■ EXCERPTED DATA:
* * * * * * * * *
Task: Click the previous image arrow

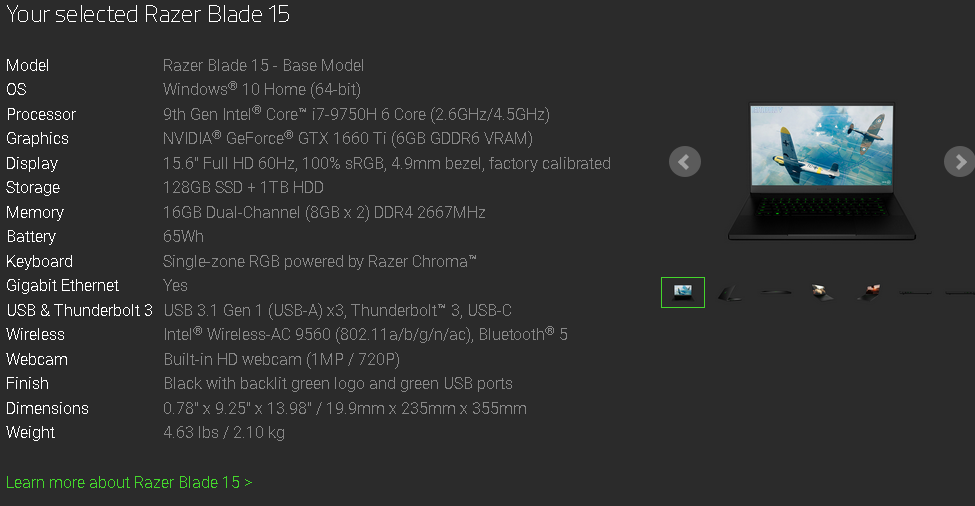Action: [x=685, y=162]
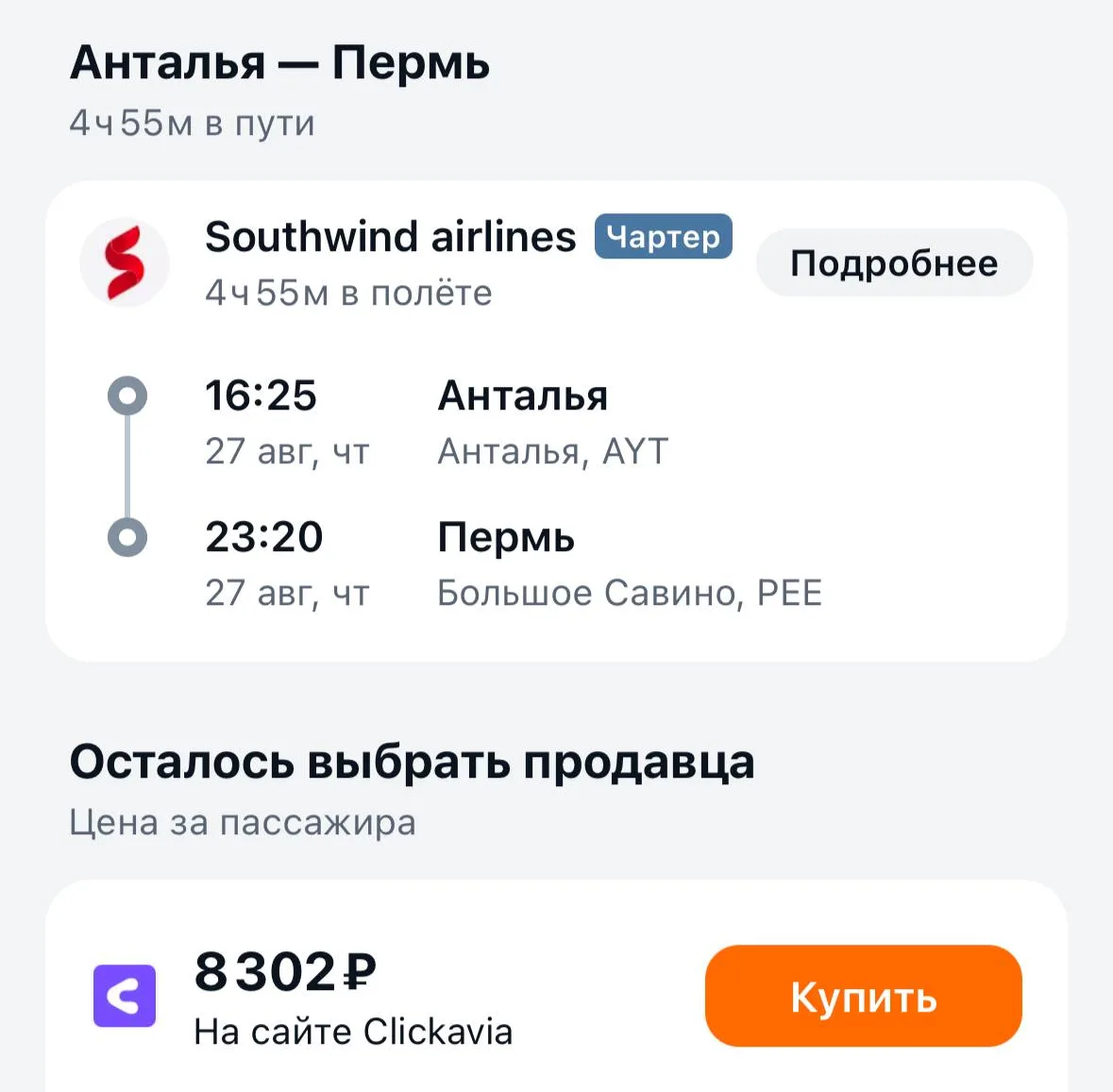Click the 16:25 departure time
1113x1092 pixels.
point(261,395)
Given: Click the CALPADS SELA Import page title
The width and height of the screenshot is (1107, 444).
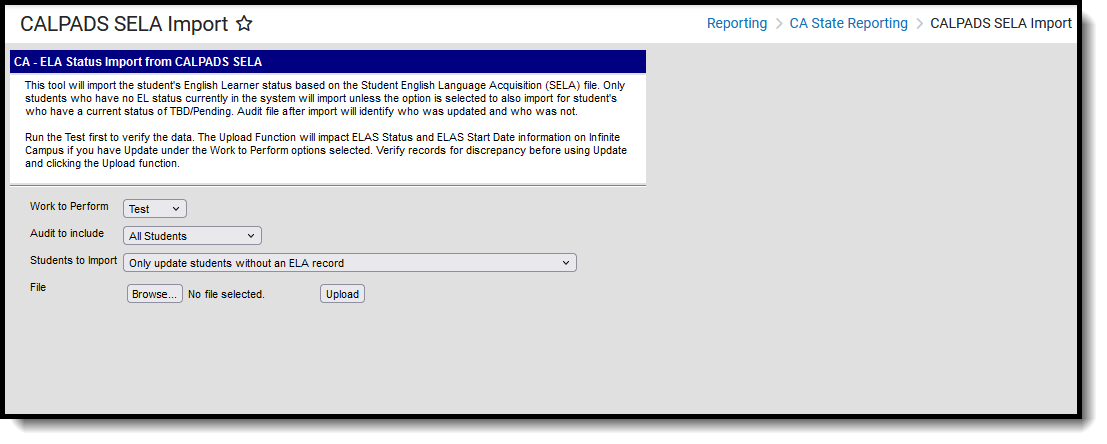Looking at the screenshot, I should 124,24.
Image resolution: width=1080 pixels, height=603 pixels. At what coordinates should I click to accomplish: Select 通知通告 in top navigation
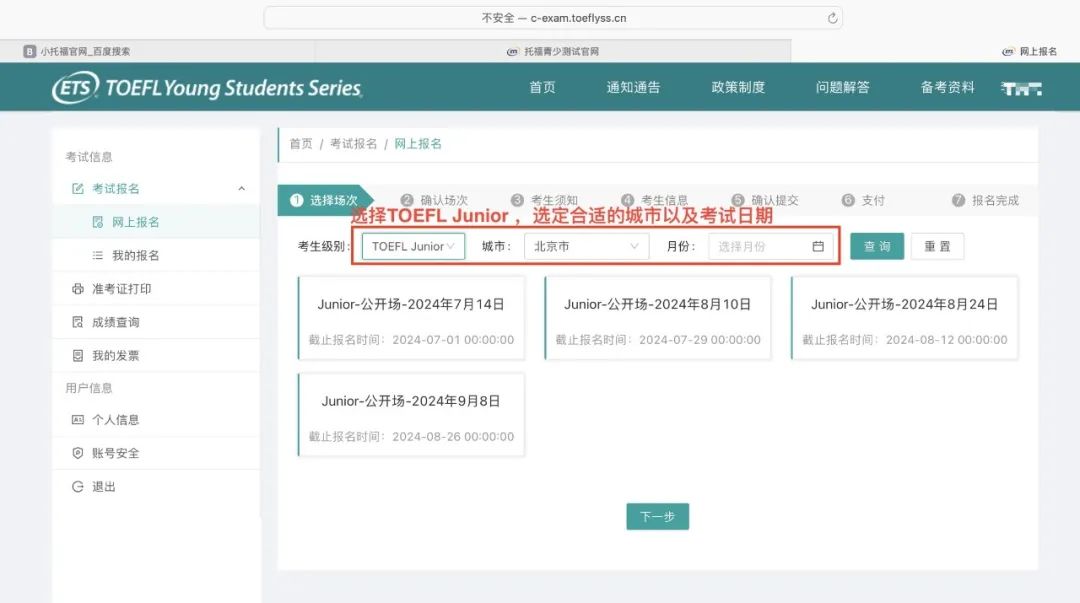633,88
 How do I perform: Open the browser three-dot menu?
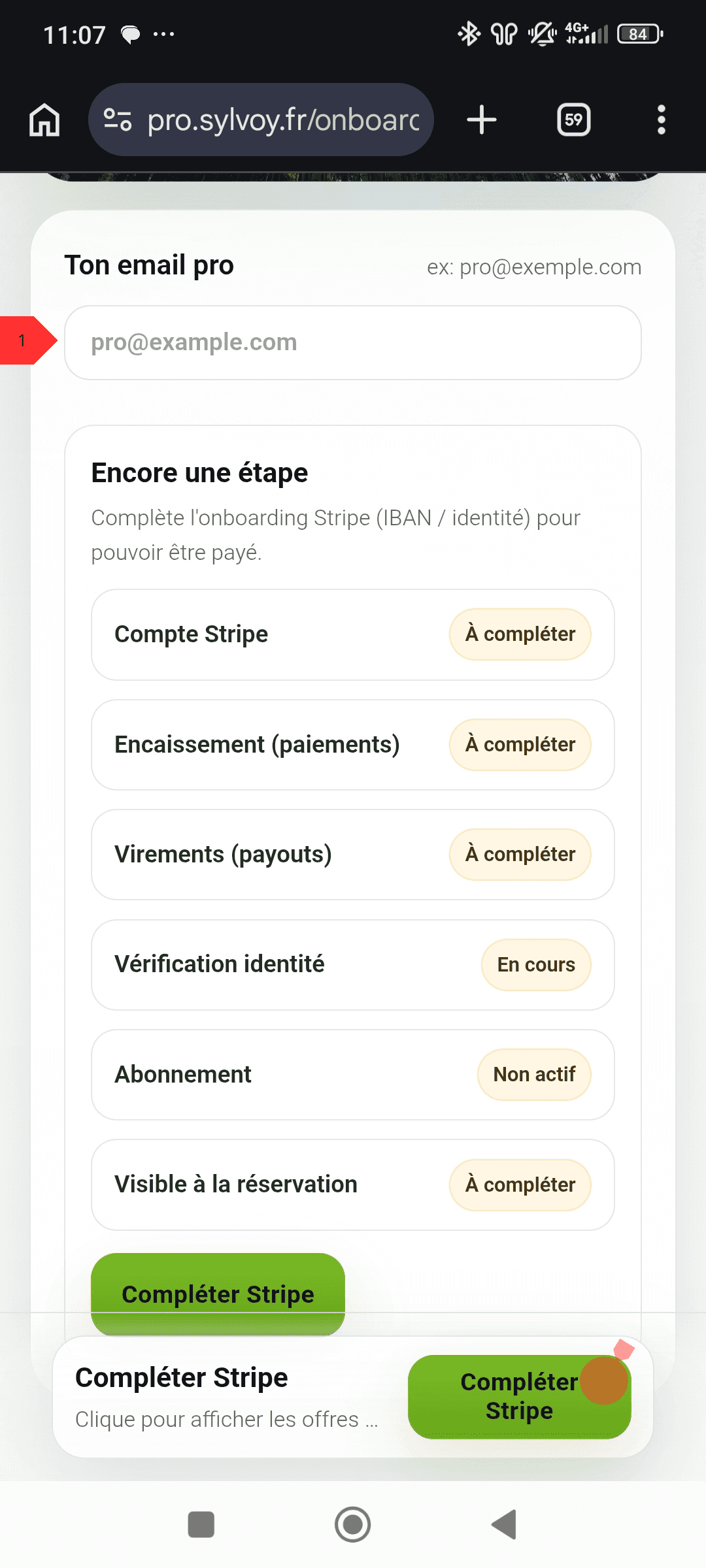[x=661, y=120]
* * * * * * * * *
After removing the pictures, set down every record above exactly as it stands.

Task: Click the previous image arrow

Action: [x=685, y=162]
Click the 16:25 departure time
1113x1092 pixels.
point(261,395)
Given: Click the CALPADS SELA Import page title
The width and height of the screenshot is (1107, 444).
Looking at the screenshot, I should 124,24.
Image resolution: width=1080 pixels, height=603 pixels. At what coordinates should I click to accomplish: Select 通知通告 in top navigation
633,88
 How do I perform: Open the browser three-dot menu?
[x=661, y=120]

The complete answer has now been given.